DATA SHOWN Block Start
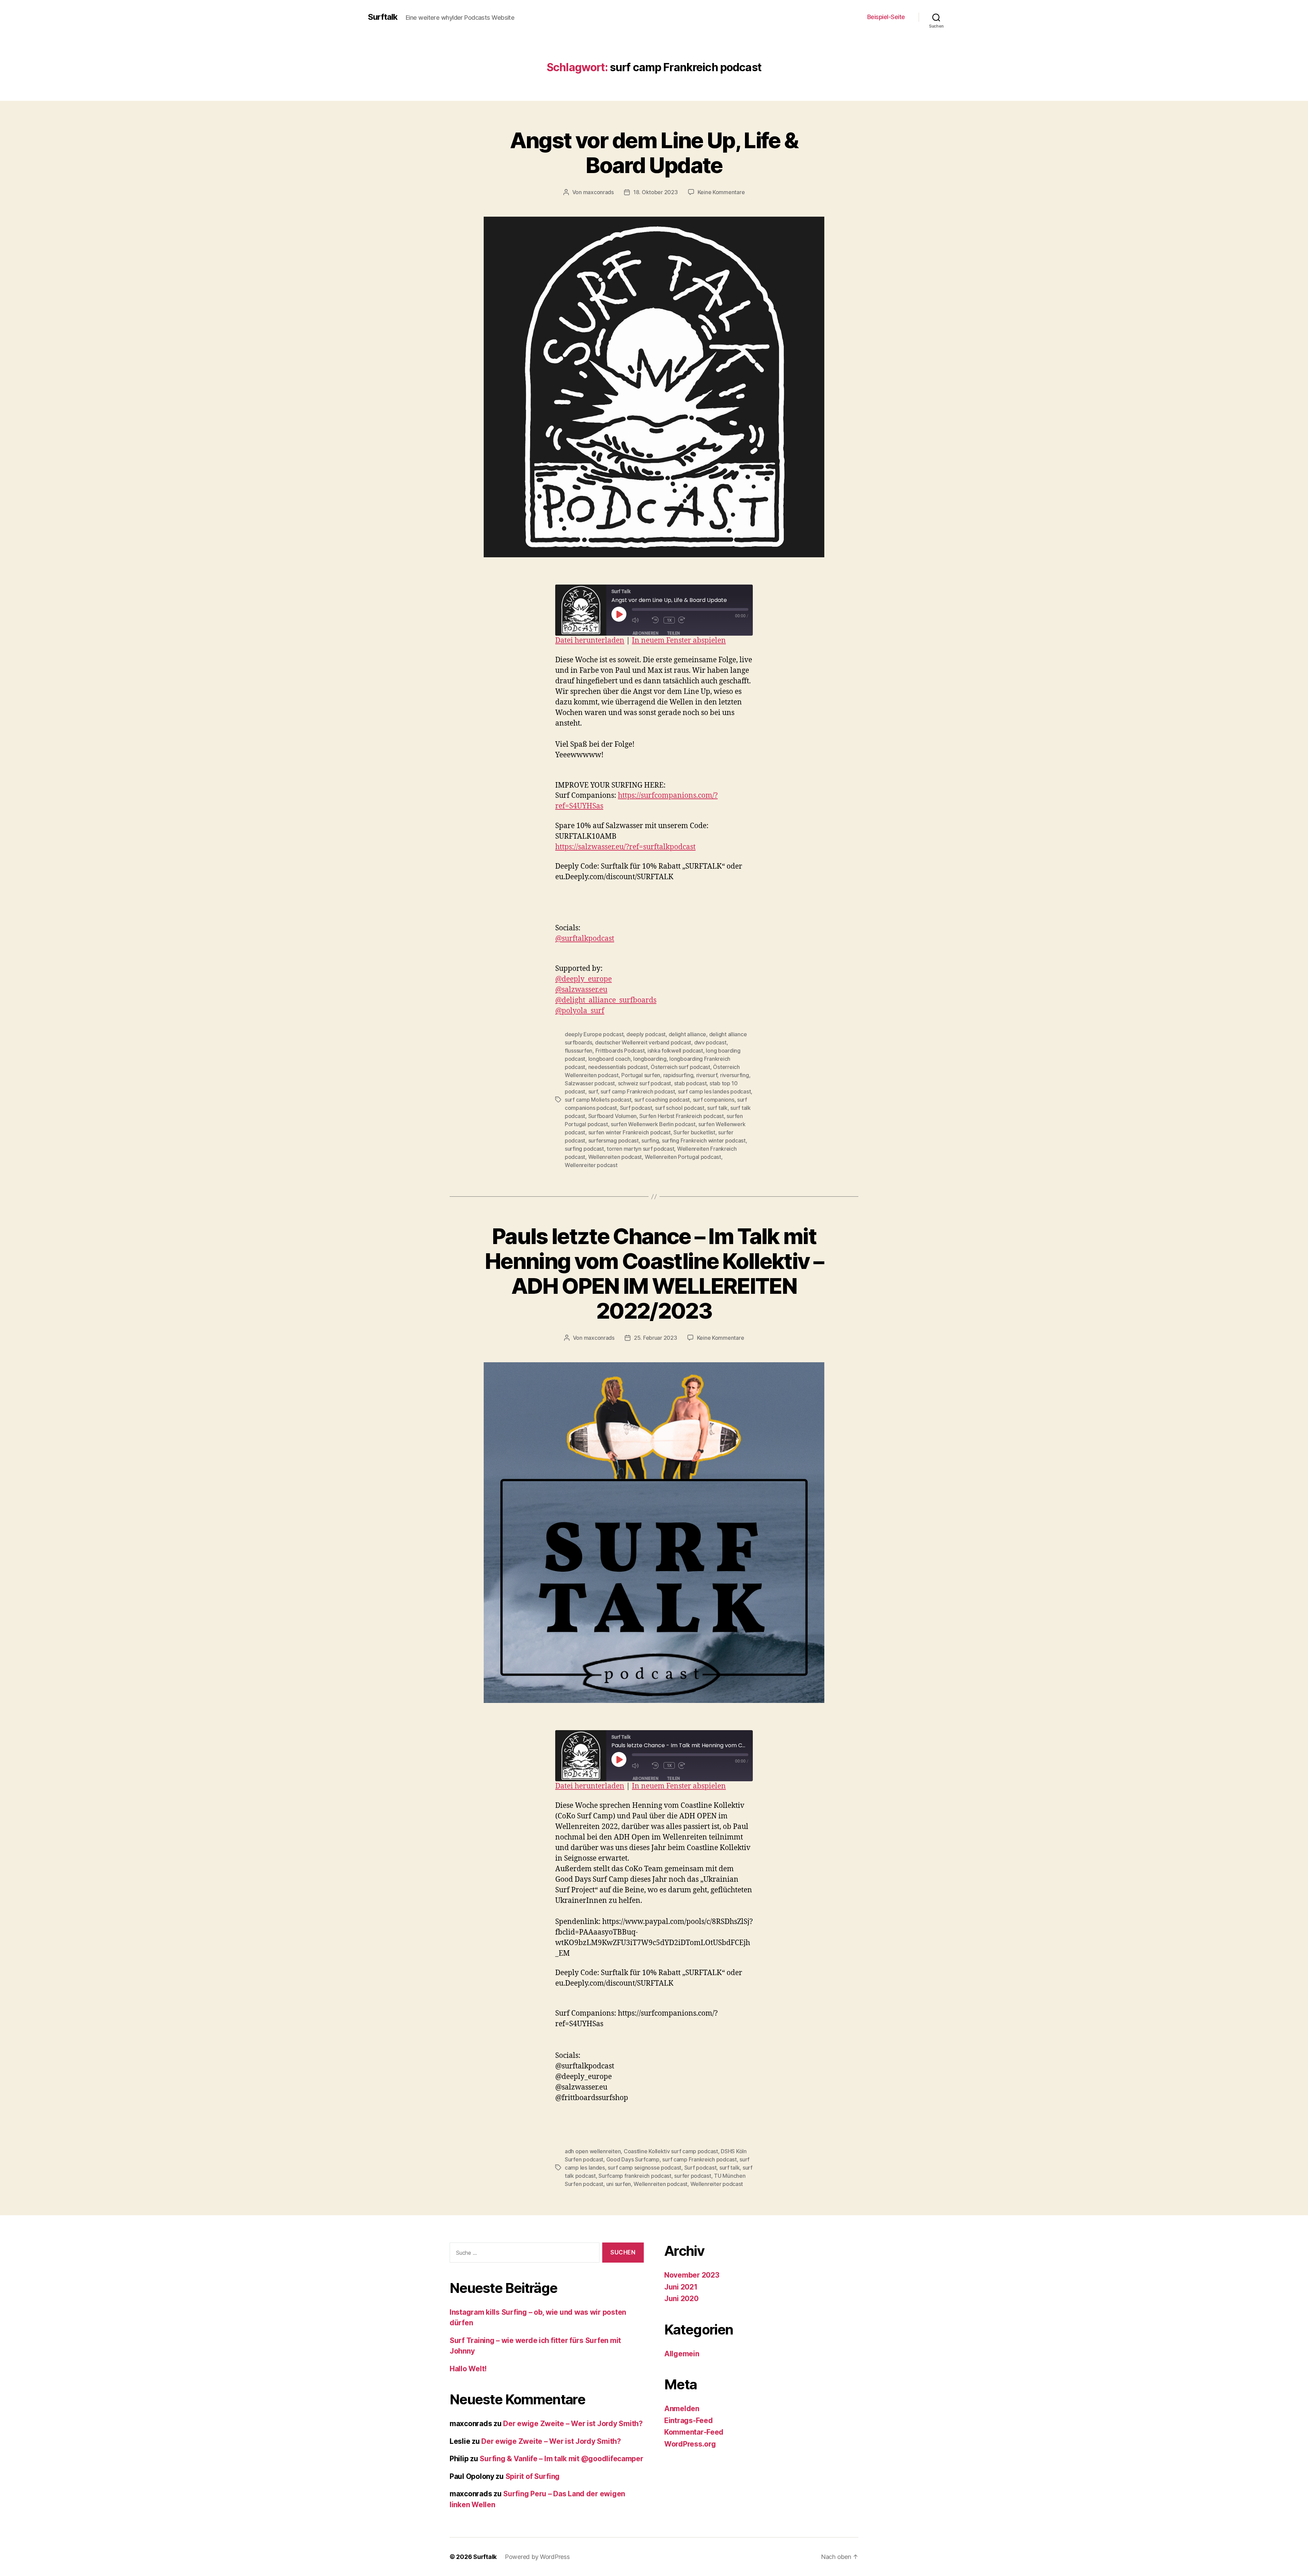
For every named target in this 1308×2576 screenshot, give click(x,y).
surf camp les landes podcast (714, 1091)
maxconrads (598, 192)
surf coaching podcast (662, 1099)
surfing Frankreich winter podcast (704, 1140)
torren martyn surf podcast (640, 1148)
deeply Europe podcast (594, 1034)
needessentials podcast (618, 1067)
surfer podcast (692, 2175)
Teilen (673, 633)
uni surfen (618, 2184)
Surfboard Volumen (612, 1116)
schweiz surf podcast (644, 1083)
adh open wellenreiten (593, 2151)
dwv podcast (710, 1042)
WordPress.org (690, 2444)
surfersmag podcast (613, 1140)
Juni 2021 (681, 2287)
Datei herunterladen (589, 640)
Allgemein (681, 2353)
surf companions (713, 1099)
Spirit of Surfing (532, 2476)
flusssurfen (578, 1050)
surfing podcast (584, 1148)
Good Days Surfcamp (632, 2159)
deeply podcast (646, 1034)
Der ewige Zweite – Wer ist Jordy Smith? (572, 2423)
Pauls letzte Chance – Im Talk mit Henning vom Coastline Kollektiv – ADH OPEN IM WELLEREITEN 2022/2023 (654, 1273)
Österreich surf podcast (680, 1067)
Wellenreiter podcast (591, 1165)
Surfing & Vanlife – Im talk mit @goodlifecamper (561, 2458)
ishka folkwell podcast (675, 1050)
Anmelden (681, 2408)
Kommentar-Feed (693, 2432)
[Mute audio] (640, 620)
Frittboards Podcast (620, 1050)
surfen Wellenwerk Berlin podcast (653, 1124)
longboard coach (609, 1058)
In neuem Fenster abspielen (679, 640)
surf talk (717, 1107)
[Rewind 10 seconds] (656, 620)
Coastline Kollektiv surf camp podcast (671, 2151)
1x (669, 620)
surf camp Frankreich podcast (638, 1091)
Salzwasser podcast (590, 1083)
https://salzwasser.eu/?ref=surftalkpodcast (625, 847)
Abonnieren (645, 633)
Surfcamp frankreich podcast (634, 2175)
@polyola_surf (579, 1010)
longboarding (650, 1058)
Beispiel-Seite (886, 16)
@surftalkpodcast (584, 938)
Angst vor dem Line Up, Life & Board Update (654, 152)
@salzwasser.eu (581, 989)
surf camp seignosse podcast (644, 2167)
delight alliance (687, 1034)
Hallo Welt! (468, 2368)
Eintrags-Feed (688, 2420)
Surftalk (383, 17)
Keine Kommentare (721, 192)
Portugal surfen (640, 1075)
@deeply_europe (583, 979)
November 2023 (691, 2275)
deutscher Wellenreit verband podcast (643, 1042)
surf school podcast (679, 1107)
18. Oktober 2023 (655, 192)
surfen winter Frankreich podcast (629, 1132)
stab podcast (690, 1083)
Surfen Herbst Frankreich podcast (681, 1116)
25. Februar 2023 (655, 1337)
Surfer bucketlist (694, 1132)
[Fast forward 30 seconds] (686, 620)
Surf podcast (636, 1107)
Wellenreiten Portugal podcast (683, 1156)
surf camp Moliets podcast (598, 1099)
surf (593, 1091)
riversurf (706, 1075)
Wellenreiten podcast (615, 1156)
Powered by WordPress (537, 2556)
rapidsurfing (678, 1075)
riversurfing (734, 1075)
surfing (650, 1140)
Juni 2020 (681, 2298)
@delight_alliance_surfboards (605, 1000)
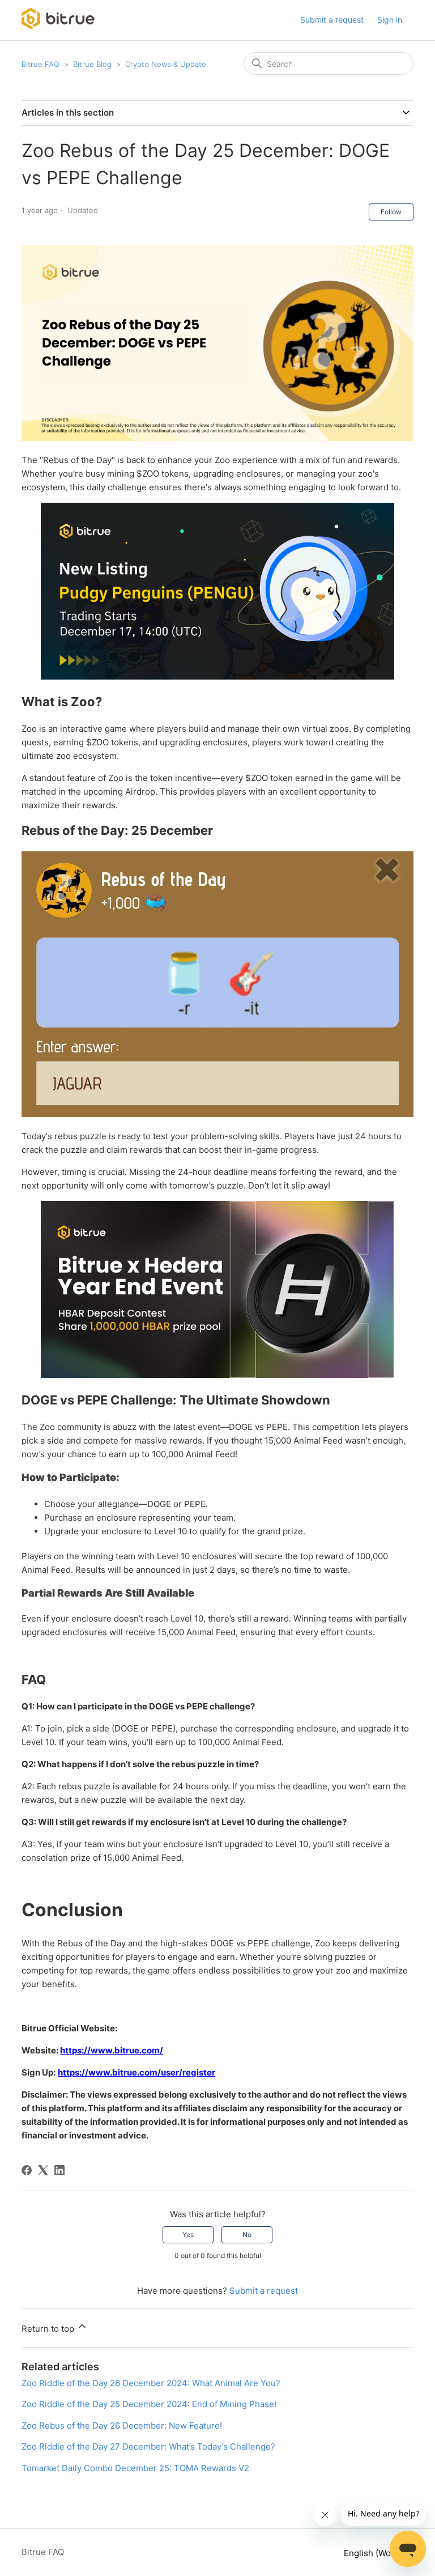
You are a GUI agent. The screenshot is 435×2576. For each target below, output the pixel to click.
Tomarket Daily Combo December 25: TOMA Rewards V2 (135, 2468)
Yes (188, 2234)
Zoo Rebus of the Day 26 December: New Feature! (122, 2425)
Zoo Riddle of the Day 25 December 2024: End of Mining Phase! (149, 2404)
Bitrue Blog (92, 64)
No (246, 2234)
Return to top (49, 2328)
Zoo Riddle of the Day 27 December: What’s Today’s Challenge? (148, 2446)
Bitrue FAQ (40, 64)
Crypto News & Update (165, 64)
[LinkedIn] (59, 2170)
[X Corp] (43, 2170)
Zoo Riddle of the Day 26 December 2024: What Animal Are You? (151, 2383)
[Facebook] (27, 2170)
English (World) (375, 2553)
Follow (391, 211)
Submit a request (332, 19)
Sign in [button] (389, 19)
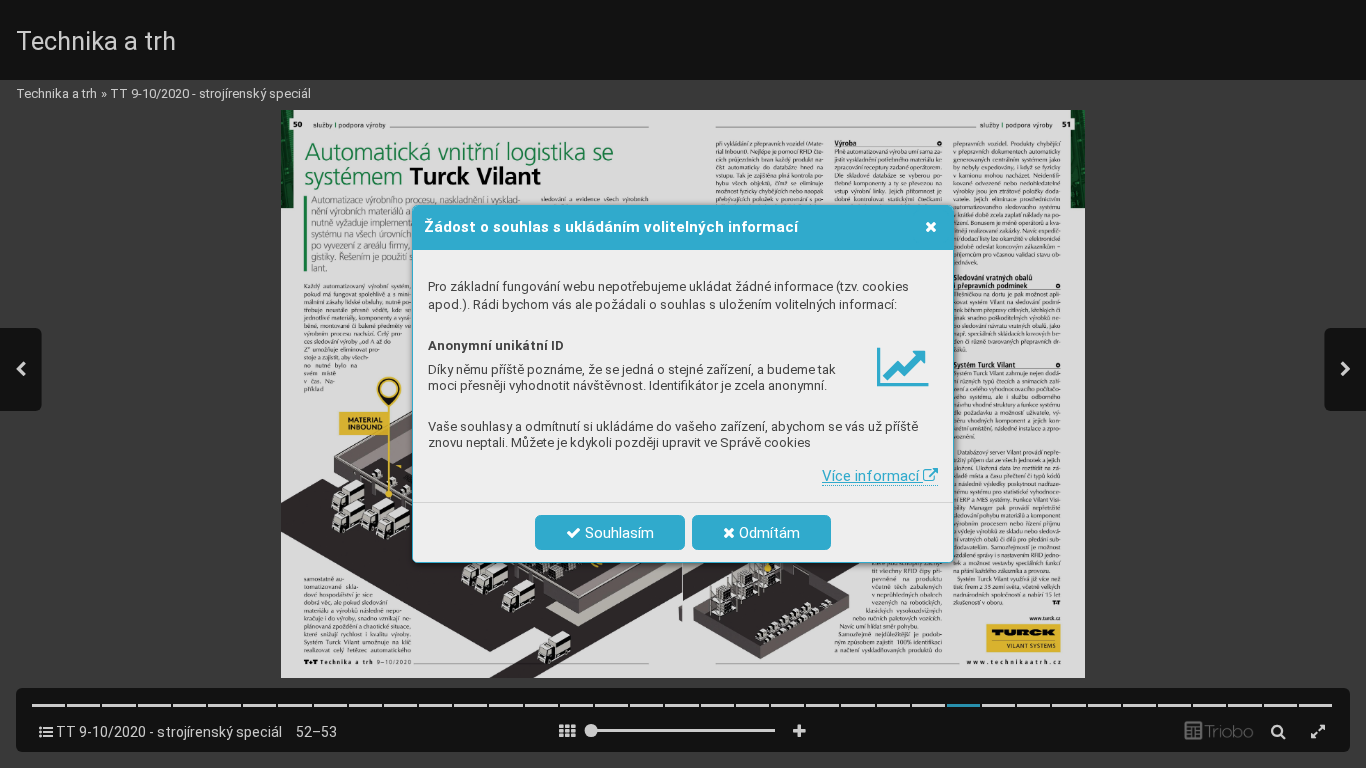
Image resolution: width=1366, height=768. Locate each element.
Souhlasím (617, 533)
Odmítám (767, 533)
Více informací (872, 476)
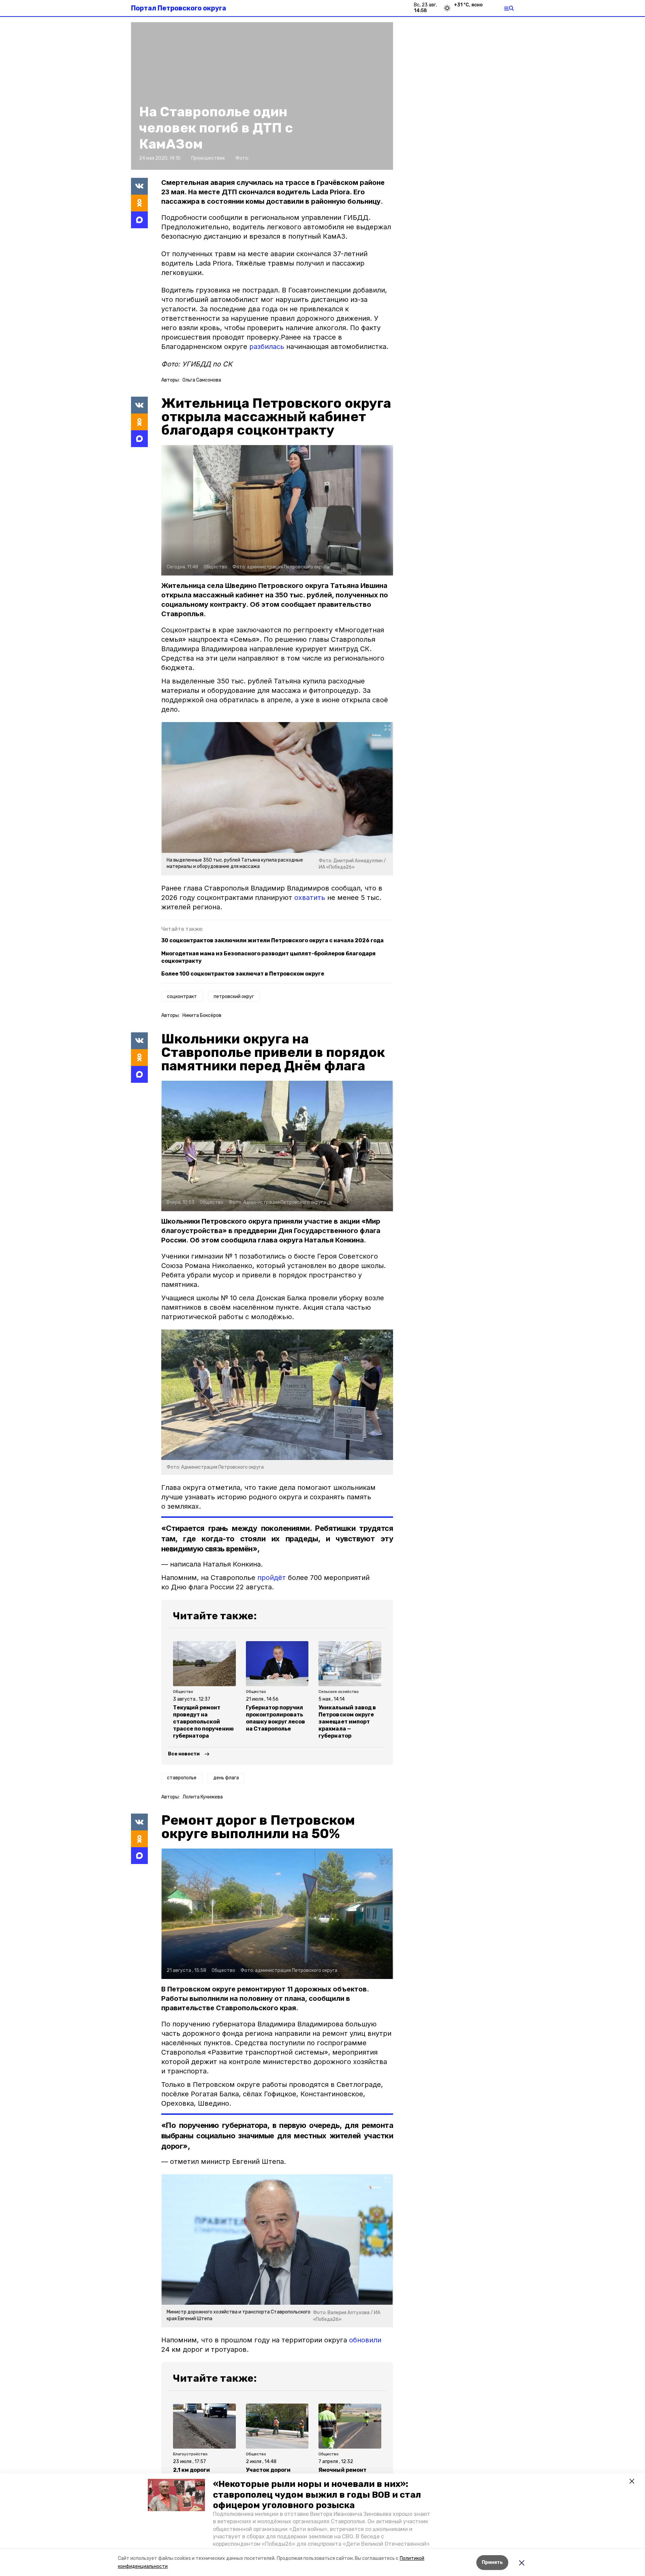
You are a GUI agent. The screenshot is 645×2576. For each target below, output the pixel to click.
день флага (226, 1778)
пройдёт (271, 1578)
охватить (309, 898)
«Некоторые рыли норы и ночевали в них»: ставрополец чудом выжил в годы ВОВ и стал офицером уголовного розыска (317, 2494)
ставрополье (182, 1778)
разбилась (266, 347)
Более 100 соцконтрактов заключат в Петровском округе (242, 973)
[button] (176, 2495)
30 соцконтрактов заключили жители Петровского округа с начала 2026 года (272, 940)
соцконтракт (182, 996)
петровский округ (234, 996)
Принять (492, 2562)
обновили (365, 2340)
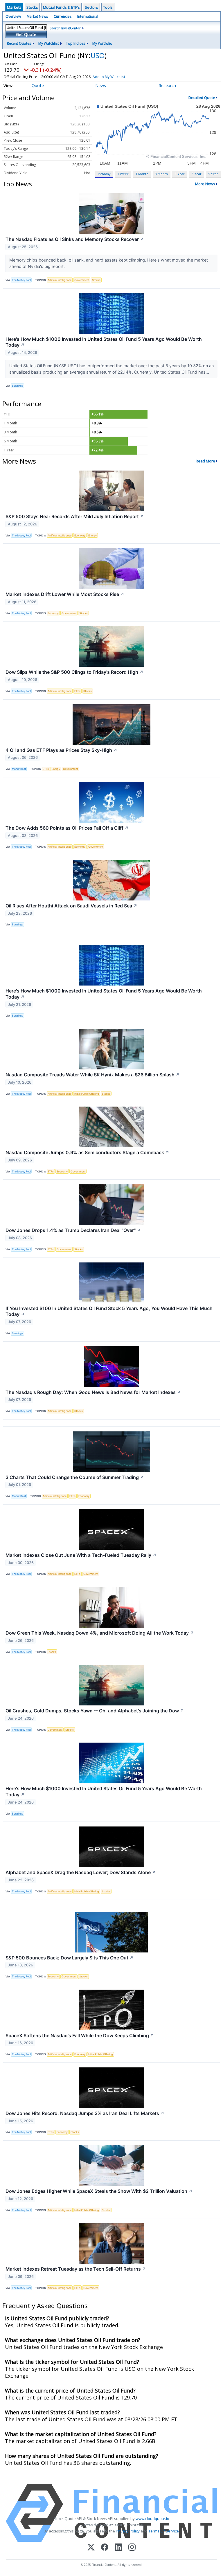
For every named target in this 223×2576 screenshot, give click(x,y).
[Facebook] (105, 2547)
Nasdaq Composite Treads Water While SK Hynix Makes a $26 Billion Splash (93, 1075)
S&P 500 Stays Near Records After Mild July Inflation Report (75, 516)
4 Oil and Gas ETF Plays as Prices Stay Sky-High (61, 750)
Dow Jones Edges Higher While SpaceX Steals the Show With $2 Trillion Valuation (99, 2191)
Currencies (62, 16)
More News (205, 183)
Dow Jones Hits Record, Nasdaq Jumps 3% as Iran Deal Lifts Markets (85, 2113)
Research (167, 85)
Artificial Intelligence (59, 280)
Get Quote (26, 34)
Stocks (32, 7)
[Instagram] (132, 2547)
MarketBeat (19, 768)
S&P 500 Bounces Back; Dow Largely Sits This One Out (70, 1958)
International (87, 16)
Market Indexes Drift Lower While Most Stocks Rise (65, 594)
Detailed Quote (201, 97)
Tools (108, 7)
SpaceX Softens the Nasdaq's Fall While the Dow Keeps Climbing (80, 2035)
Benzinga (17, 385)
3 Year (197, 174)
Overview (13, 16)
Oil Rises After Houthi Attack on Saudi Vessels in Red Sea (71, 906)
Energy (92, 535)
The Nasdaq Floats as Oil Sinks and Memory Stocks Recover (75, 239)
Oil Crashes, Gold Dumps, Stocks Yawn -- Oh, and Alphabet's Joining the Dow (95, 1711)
DATA SHOWN Block End
[PROBLEM DESCRIPTION] Exactly how many lines of the records include "click"? Provide the number by itself.

[SOLUTION FOR THIS TASK] 4